2.2. Image acquisition

OCT in vivo acquisition was performed over a square skin patch of 10 mm × 10 mm. Each volumetric data set comprises 1536 OCT images recorded at 512 different positions, with each OCT image consisting of 512 A-scans. A-scans were calculated from spectra that contain approximately 1630 useful data points. To reduce speckle noise, the three cross-sectional images taken at each distinct position were averaged. Thereafter, the OCT images were resized in axial direction to yield isometric voxel spacing. The final data sets had a size of 512×512×304 voxels.

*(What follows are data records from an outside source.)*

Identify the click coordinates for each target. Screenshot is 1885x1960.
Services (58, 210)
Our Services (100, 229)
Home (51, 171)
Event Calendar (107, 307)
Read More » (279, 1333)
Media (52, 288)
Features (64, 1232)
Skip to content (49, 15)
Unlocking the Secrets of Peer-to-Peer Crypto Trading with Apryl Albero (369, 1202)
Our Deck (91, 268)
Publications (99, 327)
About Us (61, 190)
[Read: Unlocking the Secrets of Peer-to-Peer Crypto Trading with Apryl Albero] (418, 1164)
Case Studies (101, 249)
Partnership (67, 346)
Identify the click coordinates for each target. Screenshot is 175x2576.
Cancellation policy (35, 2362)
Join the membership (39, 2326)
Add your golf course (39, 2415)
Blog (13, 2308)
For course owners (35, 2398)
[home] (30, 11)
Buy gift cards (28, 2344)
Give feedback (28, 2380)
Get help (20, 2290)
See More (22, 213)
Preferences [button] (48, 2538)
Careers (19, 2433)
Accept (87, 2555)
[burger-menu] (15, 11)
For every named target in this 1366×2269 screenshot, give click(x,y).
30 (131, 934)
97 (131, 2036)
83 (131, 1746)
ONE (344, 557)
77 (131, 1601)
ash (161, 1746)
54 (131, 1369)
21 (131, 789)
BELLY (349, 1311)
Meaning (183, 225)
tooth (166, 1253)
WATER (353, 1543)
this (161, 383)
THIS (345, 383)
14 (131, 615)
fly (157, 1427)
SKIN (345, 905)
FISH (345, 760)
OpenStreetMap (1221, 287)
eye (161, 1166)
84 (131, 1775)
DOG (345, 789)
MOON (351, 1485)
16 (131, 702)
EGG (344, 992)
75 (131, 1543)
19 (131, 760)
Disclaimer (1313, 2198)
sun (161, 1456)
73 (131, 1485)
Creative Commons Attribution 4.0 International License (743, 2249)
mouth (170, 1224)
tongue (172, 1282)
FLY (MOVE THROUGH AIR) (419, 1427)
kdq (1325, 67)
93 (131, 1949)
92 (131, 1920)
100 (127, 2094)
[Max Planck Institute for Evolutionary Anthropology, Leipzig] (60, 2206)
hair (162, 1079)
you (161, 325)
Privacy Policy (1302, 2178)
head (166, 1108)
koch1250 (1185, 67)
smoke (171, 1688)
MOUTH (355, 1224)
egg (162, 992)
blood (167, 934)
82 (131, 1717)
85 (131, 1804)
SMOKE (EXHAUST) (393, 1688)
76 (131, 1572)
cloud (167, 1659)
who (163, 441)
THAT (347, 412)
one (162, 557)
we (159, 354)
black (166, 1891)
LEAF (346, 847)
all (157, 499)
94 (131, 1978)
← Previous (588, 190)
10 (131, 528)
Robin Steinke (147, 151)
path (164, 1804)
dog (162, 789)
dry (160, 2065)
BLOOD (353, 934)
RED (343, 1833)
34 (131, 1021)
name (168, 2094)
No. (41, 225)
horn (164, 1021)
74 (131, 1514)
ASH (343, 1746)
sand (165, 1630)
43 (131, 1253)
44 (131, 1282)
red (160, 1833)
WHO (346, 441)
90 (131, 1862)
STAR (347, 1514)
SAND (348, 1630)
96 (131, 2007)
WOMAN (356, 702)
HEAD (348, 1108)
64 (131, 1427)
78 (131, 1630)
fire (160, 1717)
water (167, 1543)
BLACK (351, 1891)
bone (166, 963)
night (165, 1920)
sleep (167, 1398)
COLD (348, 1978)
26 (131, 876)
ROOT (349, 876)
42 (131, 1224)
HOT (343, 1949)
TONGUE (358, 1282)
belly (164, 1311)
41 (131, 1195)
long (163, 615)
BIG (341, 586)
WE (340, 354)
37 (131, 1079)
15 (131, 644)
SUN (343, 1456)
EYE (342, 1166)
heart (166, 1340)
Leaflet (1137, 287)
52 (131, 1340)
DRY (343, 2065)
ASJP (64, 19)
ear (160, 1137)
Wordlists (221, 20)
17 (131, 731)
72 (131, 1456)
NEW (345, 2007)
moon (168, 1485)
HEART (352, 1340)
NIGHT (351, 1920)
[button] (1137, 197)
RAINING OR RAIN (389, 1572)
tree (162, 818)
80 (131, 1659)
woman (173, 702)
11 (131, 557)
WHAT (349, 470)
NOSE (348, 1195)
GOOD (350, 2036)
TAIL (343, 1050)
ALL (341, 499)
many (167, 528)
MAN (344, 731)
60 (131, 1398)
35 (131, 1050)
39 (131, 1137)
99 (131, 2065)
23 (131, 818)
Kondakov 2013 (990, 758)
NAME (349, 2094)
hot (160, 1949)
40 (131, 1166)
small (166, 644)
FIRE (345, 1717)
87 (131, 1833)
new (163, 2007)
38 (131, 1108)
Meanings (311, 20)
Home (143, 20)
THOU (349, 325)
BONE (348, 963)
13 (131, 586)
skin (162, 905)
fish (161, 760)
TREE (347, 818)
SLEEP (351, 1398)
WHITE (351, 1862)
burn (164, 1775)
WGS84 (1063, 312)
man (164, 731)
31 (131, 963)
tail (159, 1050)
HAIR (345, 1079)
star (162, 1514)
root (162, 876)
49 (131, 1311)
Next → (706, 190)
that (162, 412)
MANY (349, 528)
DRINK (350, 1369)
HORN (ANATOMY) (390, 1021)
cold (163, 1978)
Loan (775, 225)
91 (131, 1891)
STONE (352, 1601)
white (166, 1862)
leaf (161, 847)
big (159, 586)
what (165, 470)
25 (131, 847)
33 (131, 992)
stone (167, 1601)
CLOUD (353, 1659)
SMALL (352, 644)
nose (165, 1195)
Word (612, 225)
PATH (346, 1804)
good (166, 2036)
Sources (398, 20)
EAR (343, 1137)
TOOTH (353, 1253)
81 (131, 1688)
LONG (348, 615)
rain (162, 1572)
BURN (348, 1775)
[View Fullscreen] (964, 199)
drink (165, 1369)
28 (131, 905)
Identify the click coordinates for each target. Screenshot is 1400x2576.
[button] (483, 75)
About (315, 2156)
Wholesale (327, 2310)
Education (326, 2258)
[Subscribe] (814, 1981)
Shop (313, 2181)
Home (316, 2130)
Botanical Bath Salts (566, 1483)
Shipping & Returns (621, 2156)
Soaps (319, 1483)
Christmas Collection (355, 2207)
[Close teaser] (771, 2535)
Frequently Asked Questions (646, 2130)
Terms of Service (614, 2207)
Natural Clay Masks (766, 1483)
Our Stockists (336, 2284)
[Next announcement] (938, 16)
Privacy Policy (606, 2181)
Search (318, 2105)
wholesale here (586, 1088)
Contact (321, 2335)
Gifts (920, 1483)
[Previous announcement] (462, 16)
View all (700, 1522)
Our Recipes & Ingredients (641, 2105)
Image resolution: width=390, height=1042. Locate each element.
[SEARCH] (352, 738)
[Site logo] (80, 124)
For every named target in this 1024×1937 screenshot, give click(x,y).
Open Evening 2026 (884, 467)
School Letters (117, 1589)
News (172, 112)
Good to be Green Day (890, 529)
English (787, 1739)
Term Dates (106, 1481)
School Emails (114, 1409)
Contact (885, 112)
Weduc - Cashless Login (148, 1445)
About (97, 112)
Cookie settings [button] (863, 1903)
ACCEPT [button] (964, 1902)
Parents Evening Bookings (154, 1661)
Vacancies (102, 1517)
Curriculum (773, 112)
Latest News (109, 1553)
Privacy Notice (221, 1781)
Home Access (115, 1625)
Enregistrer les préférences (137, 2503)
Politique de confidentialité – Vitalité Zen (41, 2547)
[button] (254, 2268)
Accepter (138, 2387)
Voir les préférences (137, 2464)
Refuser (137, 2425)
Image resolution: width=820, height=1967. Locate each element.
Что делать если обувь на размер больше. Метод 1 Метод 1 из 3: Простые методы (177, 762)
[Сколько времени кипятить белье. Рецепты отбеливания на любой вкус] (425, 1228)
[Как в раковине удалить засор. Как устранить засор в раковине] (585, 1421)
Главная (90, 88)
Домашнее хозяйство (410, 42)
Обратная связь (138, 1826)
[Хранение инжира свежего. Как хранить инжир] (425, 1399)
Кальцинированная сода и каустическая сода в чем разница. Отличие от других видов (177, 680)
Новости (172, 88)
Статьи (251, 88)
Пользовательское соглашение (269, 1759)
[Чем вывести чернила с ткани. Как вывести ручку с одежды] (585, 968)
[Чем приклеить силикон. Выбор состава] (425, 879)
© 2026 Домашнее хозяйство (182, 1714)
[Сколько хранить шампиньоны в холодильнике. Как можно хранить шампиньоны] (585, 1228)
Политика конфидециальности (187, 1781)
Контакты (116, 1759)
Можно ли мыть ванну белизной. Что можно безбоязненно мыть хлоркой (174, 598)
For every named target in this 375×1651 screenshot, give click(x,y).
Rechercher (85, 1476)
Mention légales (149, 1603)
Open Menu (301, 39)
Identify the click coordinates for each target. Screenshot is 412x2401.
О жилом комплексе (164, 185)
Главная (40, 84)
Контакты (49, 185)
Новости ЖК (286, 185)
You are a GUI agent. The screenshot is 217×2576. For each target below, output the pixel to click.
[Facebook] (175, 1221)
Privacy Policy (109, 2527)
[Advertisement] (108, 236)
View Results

2.3. Convolutional neural network architecture

A convolutional neural network was trained to automatically segment the dermal filler structure. Its architecture is based on u-net published by Ronneberger in 2015 [16] and designed similar to an auto-encoder, but with additional skip connections (see Fig. 2). The network consists of a contracting path and an expanding path, which together form a "U" shape. The contracting path contains four downsampling steps, each of which is made up of two 3×3 convolutions with batch normalization and rectified linear units (ReLU) followed by a 2×2 maximum pooling layer that cuts the resolution in half. With every downsampling step, the number of feature channels is doubled. The expanding path mirrors the contracting path, with the maximum pooling layers replaced by upsampling layers followed by 2×2 convolutions which cut the number of feature channels in half. Before again applying two 3×3 convolutions, the current feature maps are concatenated with those from the corresponding downsampling step, thus providing additional high-resolution information through these skip connections. With every upsampling step, the number of feature channels is cut in half. The combination of the main path providing high-level context and the four skip connections retaining local features provides excellent segmentation results.

Fig. 2.

Fig. 2

U-net-like architecture of the neural network. The contracting path forms the left side of the "U" and the expanding path the right side. The horizontal arrows are the skip connections. The numbers h×w×f denote the shape of the layer with h the height and w the width of the image and f the number of feature channels.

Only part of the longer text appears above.